Just 4% of US-listed Companies Created all the Wealth in 90 Years

Success with investing in stocks requires more than following simple concepts such as Buy and Hold, Dividend Growth Investing, Buy Low and Sell High, Momentum chasing, etc. it requires more than anything picking the rights stocks or to be more precise – picking the winners than losers. This is because if an investor picks randomly picks let’s say 25 stocks and following the buy and hold strategy holds them for 20 years it is perfectly possible that this investor may earn an average return or even have a loss – if most of the stocks do not perform well. Even worse if most of them are duds in the entire period of owning for 2 decades the investor may lost money.

With that brief intro, I came across an article recently that noted that most of the wealth created by the US-listed companies in the past 90 years came from just 4% of them. This means the other 96% of them were poor or average performers. From the article:

Long-term investors might be surprised to find that a typical stock listed in the US from 1926 to 2019 had a buy-and-hold return of -2.8% over its entire lifetime. In an international context, from 1990 to 2018 the typical buy-and-hold return of a stock was -14.9%. This means that if an investor had picked a stock randomly, the most likely outcome would have been a loss of capital.

How is it possible then that the typical stock has a negative return but the average return of the market is 8% over the last 100 years? This discrepancy exists because the distribution of equity returns is skewed. Stock market returns are positive and higher than the return of the typical stock thanks to a relatively small group of stocks producing exceptional returns.

Exactly how exceptional was recently shown in a study by Professor Hendrik Bessembinder from Arizona State University, who calculated that just 4% of companies listed in the US were responsible for all wealth creation in the past 90 years. This shows that indiscriminate stock picking has very little chance of success. Investors need to find ways to improve theirs odds of selecting those companies that are not typical and belong to the small group of winning stocks.

We believe the concept of unanticipated economic profit, embedded in a trends-focused investment process, significantly improves these odds. Markets are largely efficient and reflect the aggregate expectations of all participants in the pricing of equities. Only when reality consistently exceeds or undershoots these expectations can we expect to see extraordinary long-term equity returns. Unanticipated economic profit is therefore crucial to finding the winners.
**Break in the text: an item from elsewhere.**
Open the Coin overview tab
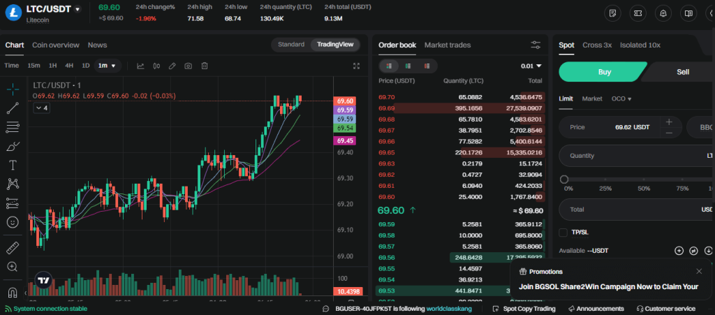The image size is (715, 315). (x=56, y=45)
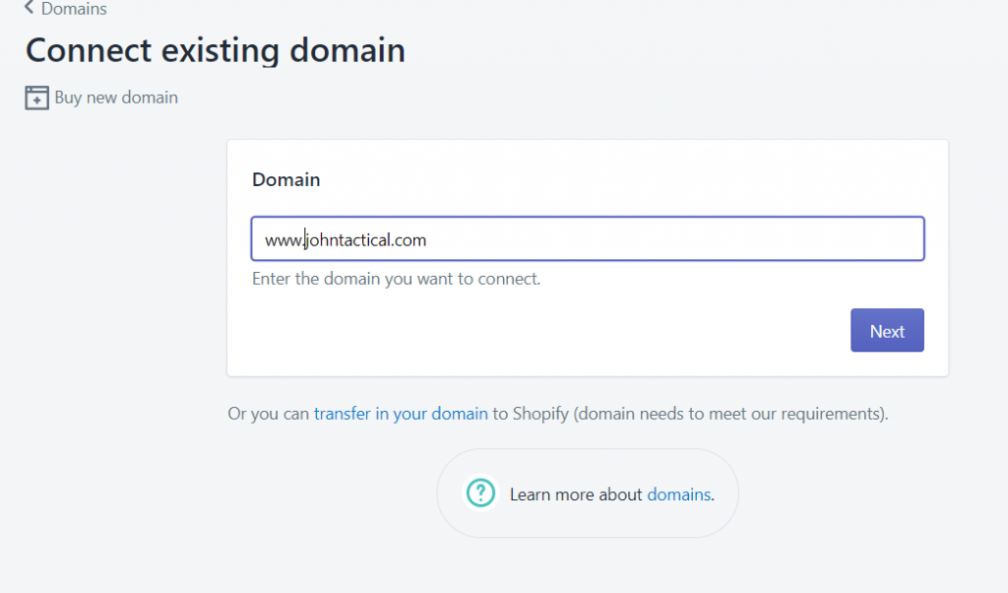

Not all industries are created equal

The small group of stocks that have created the majority of the wealth includes household names such as Apple, Microsoft and Amazon. Outside the US, stocks that have produced a disproportional amount of wealth are Tencent, Nestlé and Samsung.

At the industry level, we observe that relative profitability tends to remain steady over long intervals for most industries. Prosperous industries stay prosperous and poor industries stay poor. The emergence of new trends or disruptive innovations might cause long-term tail or headwinds for industries. In technology, the rise of the internet brought tremendous success for streaming services, and sounded the knell for physical video rental stores such as Blockbuster.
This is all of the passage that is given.